Gudrun Plesch

Eine gute Nachricht: Niedersächsische Landwirte, die mehr für Naturschutz im Dauergrünland tun, sollen dafür entlohnt werden. Den entsprechenden Entwurf für eine Verordnung dürfen nun Verbände bewerten.

Landwirte, die Auflagen aus der europäischen Vogelschutzrichtlinie sowie der FFH (Fauna Flora Habitat)-Richtlinie auf ihren Flächen umsetzen, sollen nach dem Willen der niedersächsischen Landesregierung Ausgleichszahlungen bekommen. Den Entwurf für eine  „Erschwernis-Ausgleichs-Verordnung“, die für Dauergrünland gilt, hat die niedersächsische Landesregierung in dieser Woche zur Verbändeanhörung freigegeben.
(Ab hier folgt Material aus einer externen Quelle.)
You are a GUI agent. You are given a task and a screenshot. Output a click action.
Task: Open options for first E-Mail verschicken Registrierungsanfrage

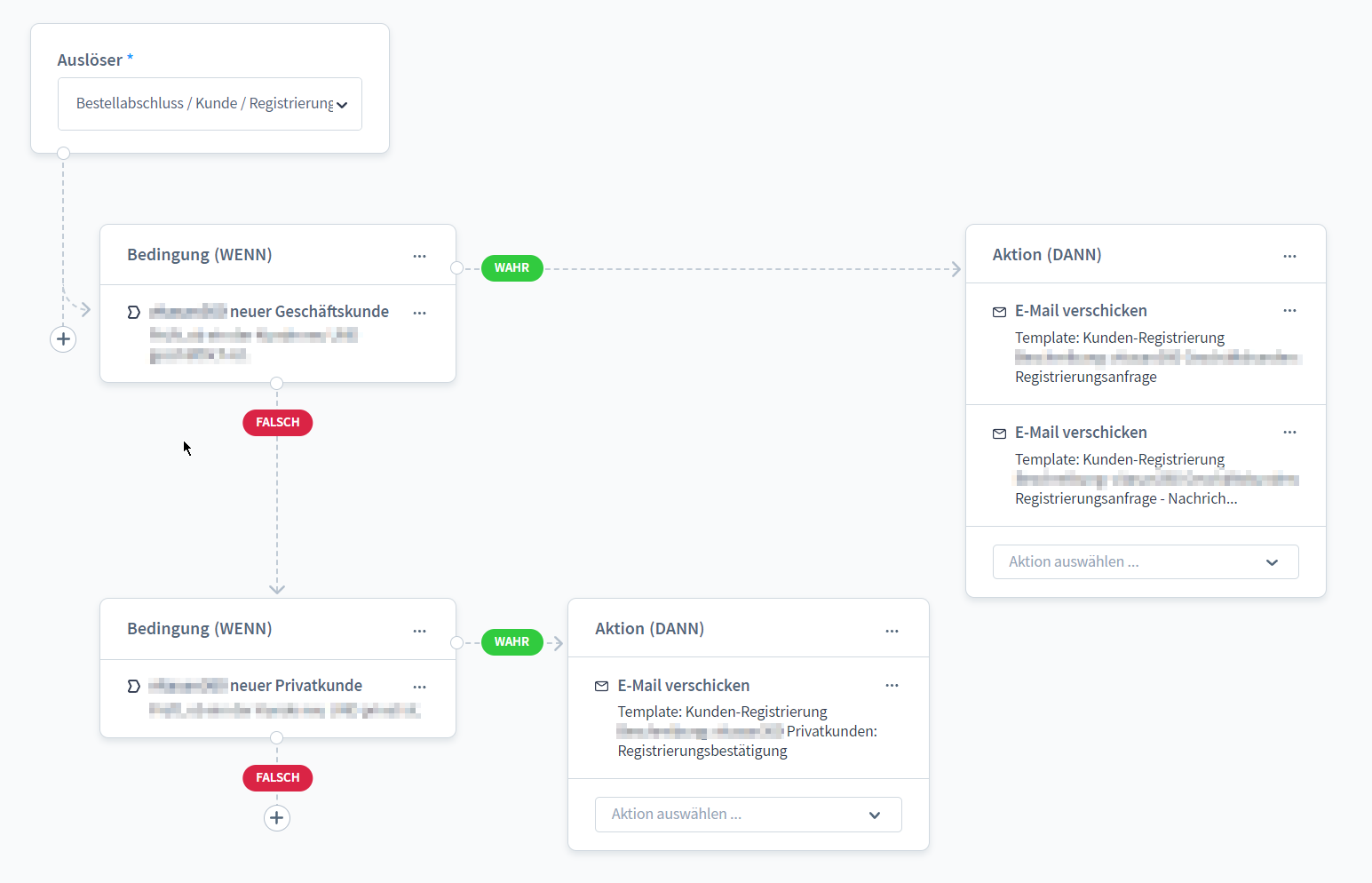1289,311
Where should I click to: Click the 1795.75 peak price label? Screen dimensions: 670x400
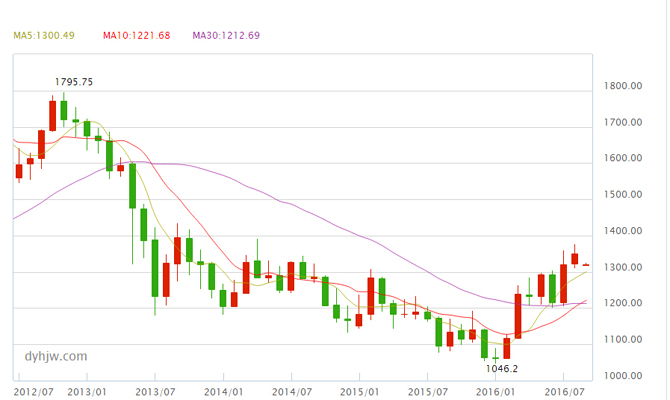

Ziel sei es, ein „zusammenhängendes Schutzgebiet“ („Natur 2000) aufzubauen, teilt die Landesregierung mit. Wer das Dauergrünland in niedersächsischen Nationalparks, Naturschutzgebieten und im Gebiet „Niedersächsische Elbtalaue“ entsprechend unter „erschwerten“ Bedingungen bewirtschaftet, soll einen finanziellen Ausgleich erhalten. Für die Förderung müssen Landwirte eine „Schlagkartei“ als Nachweis führen, teilt die Landesregierung mit.

Darüber hinaus soll die Höhe der Zahlungen gemessen am Grad der Einschränkung für den Produktionsablauf im Dauergrünland unterschiedlich hoch ausfallen. Grundlage hierfür soll die Punktwert-Tabelle der Landwirtschaftskammer Niedersachsen sein. Als einschränkend für den Produktionsablauf nennt die Landesregierung beispielsweise vorgegebene Mahd-Termine oder eine reduzierte Düngemenge.

Die Verordnung soll rückwirkend zum Januar 2019 in Kraft treten und fünf Jahre gelten. Nach der Verbandsbeteiligung sollen die Stellungnahmen bewertet und gegebenenfalls in die Verordnung einbezogen werden, so die Landesregierung.